今回は「不正侵入」というテーマでお話します。
事前の予防措置としてのセキュアなサーバの作り方などについては、書店でもそれぞれのOSやアプリケーションにあわせた書籍も増えてきましたので、それらを参考にされるとよいでしょう。
また、事後の復旧作業などに関しては、本コラムの第2回などでもお話したようにOSの再インストールからの復旧を考えるとよいでしょう。しかし、この事前対策と事後の対処の他に、もうひとつ大変やっかいな問題があります。
それは、“侵入されたことを見つける”ことです。
「侵入されたらホームページが改ざんされるからわかる」と思いますか? それは大きな間違いです。
少し古い資料ですが、平成13年にIPAが行った調査でも発生の認識が低いことがわかります(参考URL1)。ホームページの改ざんなどは氷山のほんの一角に過ぎず、その多くは、一度侵入したサーバを今後も利用できるように、痕跡などは一切残さないようにするはずです。
また、Webサーバ以外を狙うワーム系ウィルスも多く存在します。たとえば、先日大変問題となったSlammerワームもそのひとつです。
では、どのような対策が取れるでしょうか。
人的な調査も考えられますが、ツールとしては侵入検知システム(IDS:Intrusion Detection System)と呼ばれるツールがあります。

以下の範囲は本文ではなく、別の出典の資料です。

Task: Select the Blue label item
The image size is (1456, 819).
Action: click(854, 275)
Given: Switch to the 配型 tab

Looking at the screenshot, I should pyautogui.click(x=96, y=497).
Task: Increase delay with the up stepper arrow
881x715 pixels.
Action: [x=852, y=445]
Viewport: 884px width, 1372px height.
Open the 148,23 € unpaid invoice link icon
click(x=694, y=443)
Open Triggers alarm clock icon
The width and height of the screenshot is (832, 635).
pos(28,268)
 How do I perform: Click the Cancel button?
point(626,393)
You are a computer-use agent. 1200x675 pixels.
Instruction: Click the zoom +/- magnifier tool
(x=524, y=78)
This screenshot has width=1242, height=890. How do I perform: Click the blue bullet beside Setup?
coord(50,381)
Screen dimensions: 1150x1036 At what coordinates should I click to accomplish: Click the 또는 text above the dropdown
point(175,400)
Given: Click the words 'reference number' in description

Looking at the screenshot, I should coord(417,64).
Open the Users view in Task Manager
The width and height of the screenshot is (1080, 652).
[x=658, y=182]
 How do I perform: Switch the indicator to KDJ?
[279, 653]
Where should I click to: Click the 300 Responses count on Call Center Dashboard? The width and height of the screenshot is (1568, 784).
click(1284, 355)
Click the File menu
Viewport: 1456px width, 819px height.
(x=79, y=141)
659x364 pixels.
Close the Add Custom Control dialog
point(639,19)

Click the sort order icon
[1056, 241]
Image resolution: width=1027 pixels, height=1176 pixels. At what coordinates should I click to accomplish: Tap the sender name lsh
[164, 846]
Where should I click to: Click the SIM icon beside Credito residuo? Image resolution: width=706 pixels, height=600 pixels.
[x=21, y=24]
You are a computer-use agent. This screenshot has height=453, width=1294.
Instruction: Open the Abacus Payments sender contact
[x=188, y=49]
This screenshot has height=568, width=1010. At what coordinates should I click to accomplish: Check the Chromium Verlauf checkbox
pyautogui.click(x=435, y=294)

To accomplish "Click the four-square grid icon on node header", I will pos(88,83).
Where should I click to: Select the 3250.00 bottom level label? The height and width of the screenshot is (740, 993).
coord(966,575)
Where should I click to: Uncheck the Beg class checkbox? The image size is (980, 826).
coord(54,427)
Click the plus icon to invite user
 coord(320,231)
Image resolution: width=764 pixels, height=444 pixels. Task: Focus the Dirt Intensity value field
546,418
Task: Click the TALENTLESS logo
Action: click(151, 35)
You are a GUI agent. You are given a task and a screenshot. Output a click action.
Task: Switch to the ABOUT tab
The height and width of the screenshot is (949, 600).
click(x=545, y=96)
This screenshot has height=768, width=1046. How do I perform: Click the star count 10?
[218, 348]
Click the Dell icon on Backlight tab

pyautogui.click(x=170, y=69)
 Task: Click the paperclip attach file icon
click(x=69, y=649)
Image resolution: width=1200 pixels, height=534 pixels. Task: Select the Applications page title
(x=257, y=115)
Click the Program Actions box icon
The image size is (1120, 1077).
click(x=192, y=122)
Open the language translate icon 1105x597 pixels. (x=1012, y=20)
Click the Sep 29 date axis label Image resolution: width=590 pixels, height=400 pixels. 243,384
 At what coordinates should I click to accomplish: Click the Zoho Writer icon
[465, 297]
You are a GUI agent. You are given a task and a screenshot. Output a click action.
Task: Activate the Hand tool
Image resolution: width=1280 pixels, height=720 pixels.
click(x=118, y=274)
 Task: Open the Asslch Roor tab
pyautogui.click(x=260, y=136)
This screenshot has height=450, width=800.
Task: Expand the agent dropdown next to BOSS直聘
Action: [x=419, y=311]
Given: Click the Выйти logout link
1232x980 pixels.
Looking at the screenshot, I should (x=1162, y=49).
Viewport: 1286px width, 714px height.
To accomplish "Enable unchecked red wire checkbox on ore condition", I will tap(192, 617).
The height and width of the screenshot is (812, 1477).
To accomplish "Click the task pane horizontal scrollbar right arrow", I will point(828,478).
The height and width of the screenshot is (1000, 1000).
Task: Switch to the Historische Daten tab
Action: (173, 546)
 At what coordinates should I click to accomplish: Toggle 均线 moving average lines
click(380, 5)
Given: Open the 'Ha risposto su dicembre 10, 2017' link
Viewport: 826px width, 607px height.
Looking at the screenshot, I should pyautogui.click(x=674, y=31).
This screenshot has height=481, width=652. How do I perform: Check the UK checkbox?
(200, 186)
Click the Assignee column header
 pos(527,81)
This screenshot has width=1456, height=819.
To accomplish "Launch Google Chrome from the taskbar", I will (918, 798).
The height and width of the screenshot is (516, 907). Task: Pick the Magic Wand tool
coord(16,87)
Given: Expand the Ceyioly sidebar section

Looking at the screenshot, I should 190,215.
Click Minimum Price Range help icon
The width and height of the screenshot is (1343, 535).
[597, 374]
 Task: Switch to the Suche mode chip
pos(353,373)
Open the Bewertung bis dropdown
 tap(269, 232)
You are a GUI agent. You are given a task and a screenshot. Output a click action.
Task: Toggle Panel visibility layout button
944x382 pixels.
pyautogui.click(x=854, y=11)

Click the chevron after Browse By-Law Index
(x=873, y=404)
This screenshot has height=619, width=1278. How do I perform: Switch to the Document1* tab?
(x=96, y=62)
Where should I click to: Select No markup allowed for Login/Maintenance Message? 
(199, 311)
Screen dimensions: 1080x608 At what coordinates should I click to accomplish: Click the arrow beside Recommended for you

詳しく説明すると本一冊くらいになってしまいますので今回はご紹介だけにしますが、ネットワーク上のデータを見張って不正なアクセスを発見する種類と、サーバの中でログファイルやファイルの改ざんなどを見張るタイプがあります。製品として販売されているものもありますが(参考URL2)、これは結構値段が高いので、あまり一般の方々は手が出ないかもしれません。
また、やはり専門的な知識や技能を要するのでそれらを使った24時間365日の監視サービスを提供している企業もあります(参考URL3)。
しかし、フリーウェアでも存在しますので(参考URL4)、機会があればぜひ一度試してみてください。
※「一から始めるセキュリティ講座」は、今回をもって終了させていただきます。ご愛読いただき、ありがとうございました。